Jophiel wrote:
gbaji wrote:
So maybe not a "slam", but you defended the action Reid actually took, while calling the same action "dumb" if McConnell did it. Which I found kinda strange.
Because you're illiterate? I mean, the same thread also says:
I previously wrote:
Although, yes, eliminating it during his tenure would have been dumb since he still wouldn't have gotten Senate legislation past the House. Eliminating it for confirming appointments wasn't dumb since the Senate could act alone.
And the same thread also says:
Me previously wrote:
If you're only looking at this from an extremely short term point of view, I suppose you have a point. The act of eliminating it for anything at all establishes that it can be eliminated. Period. What you did it for really doesn't matter. The point is that Reid established that precedent.
Are you illiterate? The change made and precedent set is far more broad reaching than the handful of appointments that were gained. Reid acted stupidly for an incredibly short term gain.
Quote:
Is that really hard to understand? Reid's choice won him some political fights. You can have your own opinions on whether or not it was worth it, but you can't deny the simple fact that Reid's change got him results. McConnell changing the filibuster rules on legislation would win him absolutely nothing since Obama would just veto the same legislation. Plus, should Democrats retake the Senate in 2016, he'd be kind of stuck.
Again, as I stated earlier, you're missing the forest for one very small tree.
I'm not disagreeing that it would be dumb for McConnell to change the filibuster rules. My point is that it was also dumb when Reid did it. The dumbness is not changed because he won some incredibly minor political battles. The dumbness of what he did so completely overshadows that benefit. It's like saying that it would be dumb to hit yourself in the head with a hammer unless there was a fly on the side of your head that you'd kill in the process. Um... It's still really really really dumb.
Quote:
Reid's actions got him gains, McConnell's would get him zero gains.

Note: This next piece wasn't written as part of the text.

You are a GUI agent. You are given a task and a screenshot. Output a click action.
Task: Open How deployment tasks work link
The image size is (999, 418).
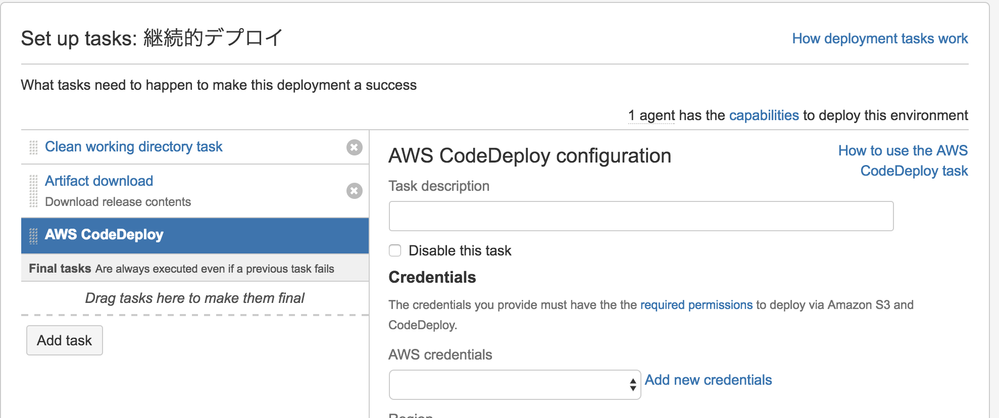879,39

Reid's gains didn't come close to making up for the cost though. That's the point you seem to be missing.
Quote:
It was not "just as dumb" for Reid to do the same...

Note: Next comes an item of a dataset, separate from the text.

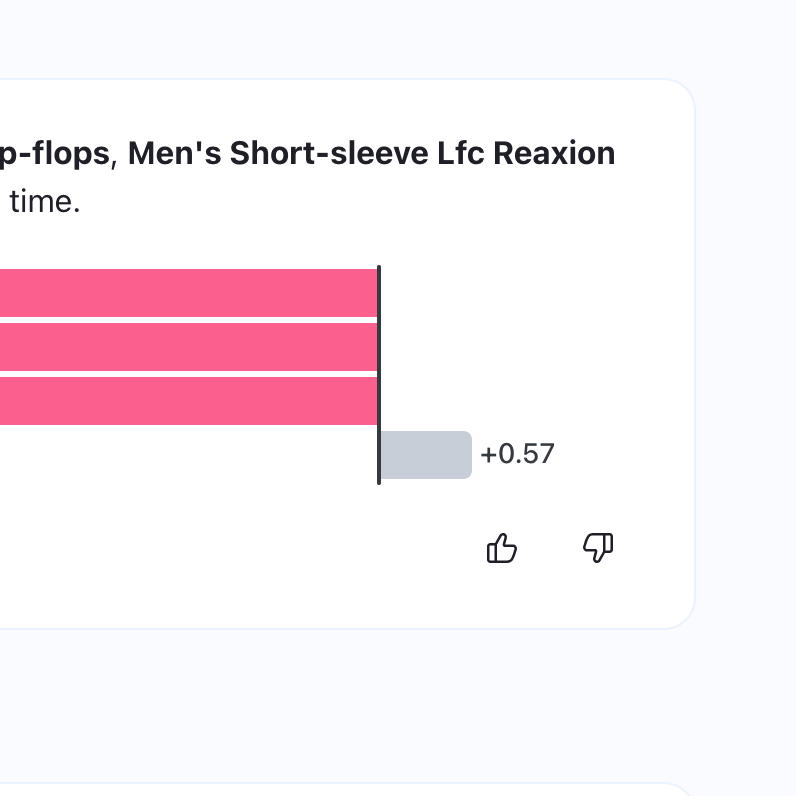The width and height of the screenshot is (796, 796).
Task: Click the gray positive contribution bar
Action: click(x=425, y=455)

Um... Ok. I'll grant that there was some incredibly tiny fraction less dumb when Reid did it. But still dumb. Really really dumb. Your inability to acknowledge this is what I find amusing. Is it really so hard to just say "Yeah. Reid should not have done that, because the appointments gained don't nearly make up for the precedent he set by doing that". Really? It was a bad idea, taken for a really bad reason.

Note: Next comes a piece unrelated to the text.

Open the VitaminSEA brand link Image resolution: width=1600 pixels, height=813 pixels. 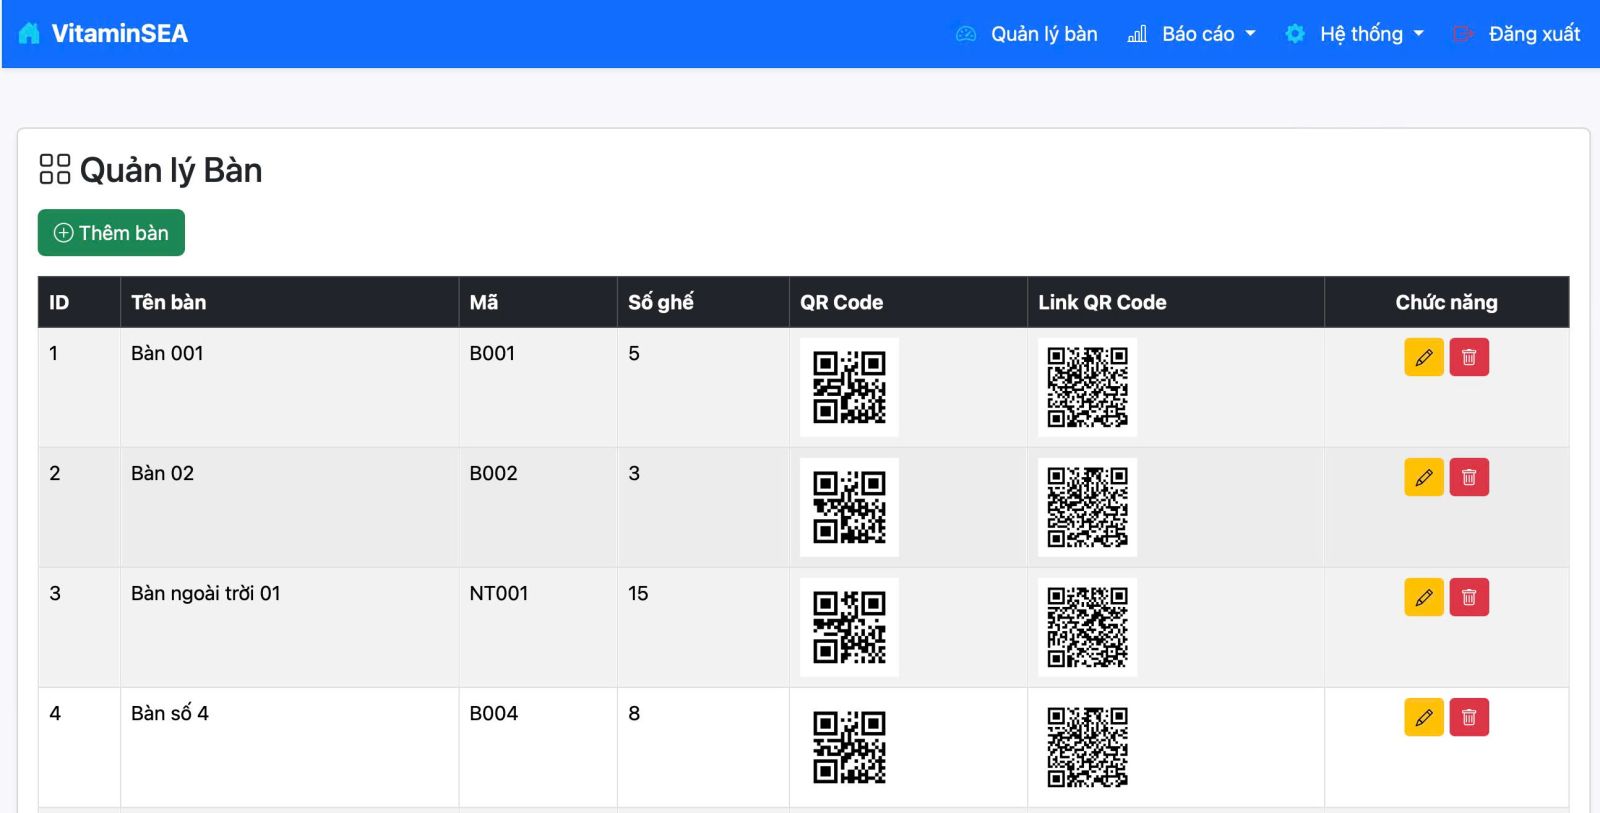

I'll also point out (again) that we're comparing a hypothetical on one side against an actual decision that was made on the other. McConnell is not going to change the filibuster rules, even if a couple of house Republicans make headlines for themselves by asking for it. He's not going to do so for two reasons:
1. It would set an even worse precedent than that set by Reid, effectively taking the next step in the slippery slope, and losing the high ground on the issue.
2. It would just result in a presidential veto. Which is kind of a wash given that there's political value in forcing the president to veto it, but there's just as much value in forcing the Dems to filibuster. So... Not really much of a point actually.
Reason number 1 is about 100,000 times more important than reason 2 for the GOP. Even if the GOP held the white house right now, he still wouldn't change the rules. Because the whole issue with filibusters and vetoes is about public perception and support. The reason the Dems changed the rules is because the public was largely behind the GOP on the issues (and appointments) they filibustered. The Dems failed to bring public opinion to bear to force the GOP to relent, and thus resorted to changing the rules to get what they wanted in the face of public opinion (sounds like a pattern the left has fallen into).
The GOP has no need to change the rules because we've largely got public support on our side. When we pass something and the Dems filibuster it, we get to go to the public and say that it's the Dems preventing something from being passed, and this actually will hurt the Dems more than the GOP (kinda like the whole shutdown thing your party tried). That's the key issue here. Those tools work when the public supports them. They exist largely because 100% of issues and positions held by the voters can never align perfectly with political parties. So just because the public voted in a majority to one party or the other does not mean that the public agrees with every platform position of that party. The opposing party can then use filibuster and/or veto to prevent those unpopular things from passing and can do so without harming their own political prospects. If they use it to block stuff the public wants, then it hurts them politically. If they use it to block stuff the public does not want, it helps them.
This is why the GOP doesn't need to change or break the rules, but your party does. The Dem agenda has been on the wrong side of public support for at least the last 15 years. And the more your guys manipulate rules in order to get what you want even when the public opposes it, the worse it'll get.